I don't hunt but I have a nearly pure white Connie who I show at county level. Tail gets washed once a week with silver highlights shampoo so it is never very dirty or stained. 
Show days I dissolve silver highlights stain remover in a mug, add it to water, soak tail then rinse. Works like magic. Then coat tail in show shine, and pop in a bag, take out of bag at show. Voila, clean tail.
Pony is fully clipped in winter bar legs and half a head, wash legs with warm water and silver shampoo then put on thermatex leg wraps to dry them off and keep them clean.Spray hocks and knees with showshine. Hot cloth body, remove stains with warm water then put on snuggy hood and snuggy jams rug which covers the tummy so no poo stains underneath. Put appropriate weight rug on and done. It's hard work getting them clean so I do all I can to prevent him undoing it! Normally just have a couple of small stains in the morning that can be sponged off quickly.
Good job he's so lovely or I would think I was mad!


----------



## Darkly_Dreaming_Dex (14 January 2013)

Fairy non bio disolved in warm water is the only thing that gets OH's minging grey clean for hunting- it lifts all the yellow out- but always rinse well and use conditioner as its rather drying.


----------



## newalclover (15 January 2013)

Darkly_Dreaming_Dex said:



			Fairy non bio disolved in warm water is the only thing that gets OH's minging grey clean for hunting- it lifts all the yellow out- but always rinse well and use conditioner as its rather drying.
		
Click to expand...

that spotty cruising cob got hosed down after we hunted he shivered like a big baby  looked alot better after Roger hosed him tho


----------



## Darkly_Dreaming_Dex (15 January 2013)

Its a hot horse wash on our truck so the poor darling doesn't get cold and he loves his full neck thermatex and travel boots to snuggle in on the way home  its lovely to have a dry clean horse off the box to put to bed


----------



## tootsietoo (15 January 2013)

LOVE the idea of a hot wash in the box and having a clean dry horse when you get home.  Is that integral to the lorry, or one that you bought separately?
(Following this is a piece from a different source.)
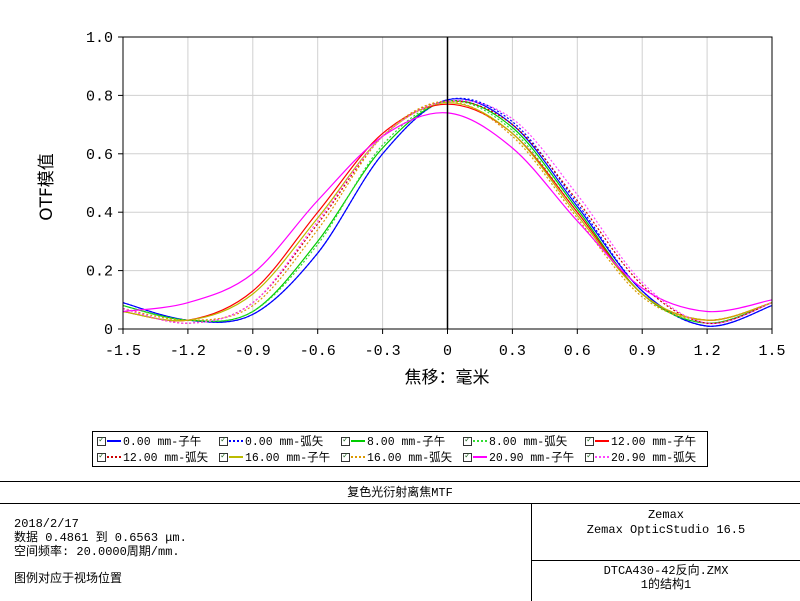 The width and height of the screenshot is (800, 601). What do you see at coordinates (68, 579) in the screenshot?
I see `legend-note: 图例对应于视场位置` at bounding box center [68, 579].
Some people do reckon that a cold wash is better because warm water opens the pores and lets the bugs in, causing mud rash/fever.  Not sure if that is just an excuse for not getting hot water!


----------



## Darkly_Dreaming_Dex (15 January 2013)

tootsietoo said:



			LOVE the idea of a hot wash in the box and having a clean dry horse when you get home.  Is that integral to the lorry, or one that you bought separately?
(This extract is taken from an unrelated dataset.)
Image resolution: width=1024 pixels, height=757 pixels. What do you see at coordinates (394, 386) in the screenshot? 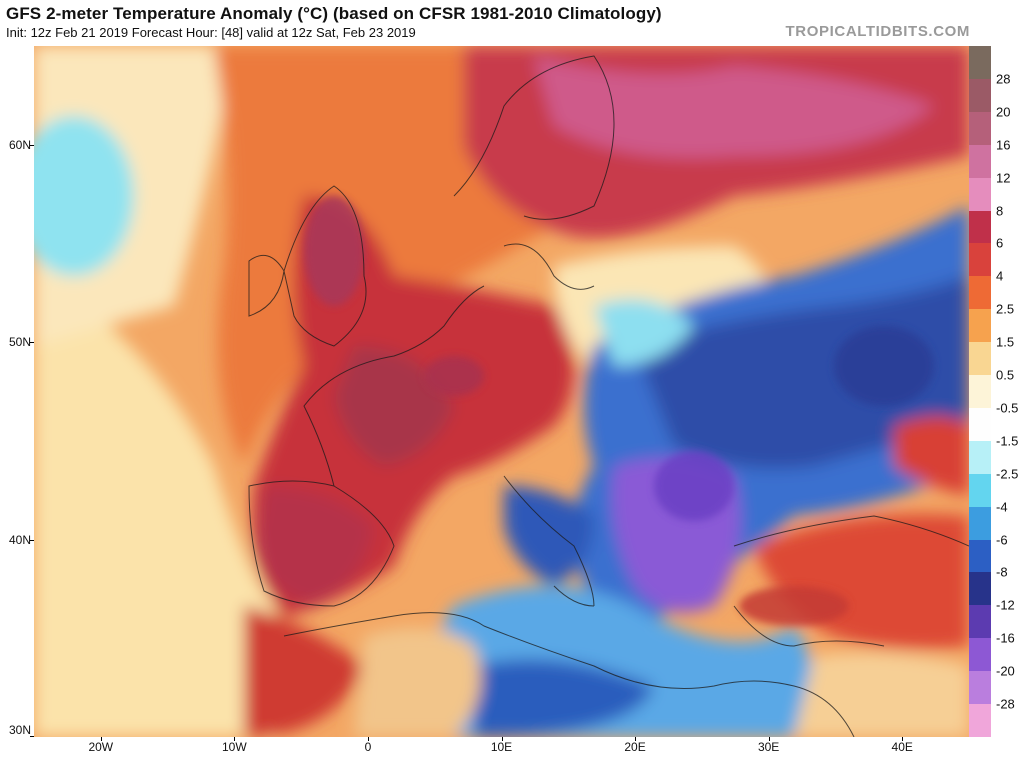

Some people do reckon that a cold wash is better because warm water opens the pores and lets the bugs in, causing mud rash/fever.  Not sure if that is just an excuse for not getting hot water!
		
Click to expand...

its a horse friendly pressure washer and we have two tanks that are filled at the yard- the insulated one is hot for the body and the other is cold for legs to avoid letting bugs in  mobywash (£150 ish) or claas ohlsen (  identical but half the price) do a portable rechargeable one very reasonably priced  OH made ours- he's clever like that


----------



## Highlands (15 January 2013)

NinjaPony said:



			I don't hunt but I have a nearly pure white Connie who I show at county level. Tail gets washed once a week with silver highlights shampoo so it is never very dirty or stained. 
Show days I dissolve silver highlights stain remover in a mug, add it to water, soak tail then rinse. Works like magic. Then coat tail in show shine, and pop in a bag, take out of bag at show. Voila, clean tail.
Pony is fully clipped in winter bar legs and half a head, wash legs with warm water and silver shampoo then put on thermatex leg wraps to dry them off and keep them clean.Spray hocks and knees with showshine. Hot cloth body, remove stains with warm water then put on snuggy hood and snuggy jams rug which covers the tummy so no poo stains underneath. Put appropriate weight rug on and done. It's hard work getting them clean so I do all I can to prevent him undoing it! Normally just have a couple of small stains in the morning that can be sponged off quickly.
Good job he's so lovely or I would think I was mad!
		
Click to expand...

I did have a slightly blue tinge to my tail once.... Using champion stain remover, very funny!


----------



## Charem (15 January 2013)

Highlands said:



			I did have a slightly blue tinge to my tail once.... Using champion stain remover, very funny!
		
Click to expand...

I took a pony out last year who had a slight purple tinge all over! 

Pony's owner, a very sweet young girl offered to bath said pony for me and left the magic stain removing shampoo on just a little too long. It was however a great conversation starter.


----------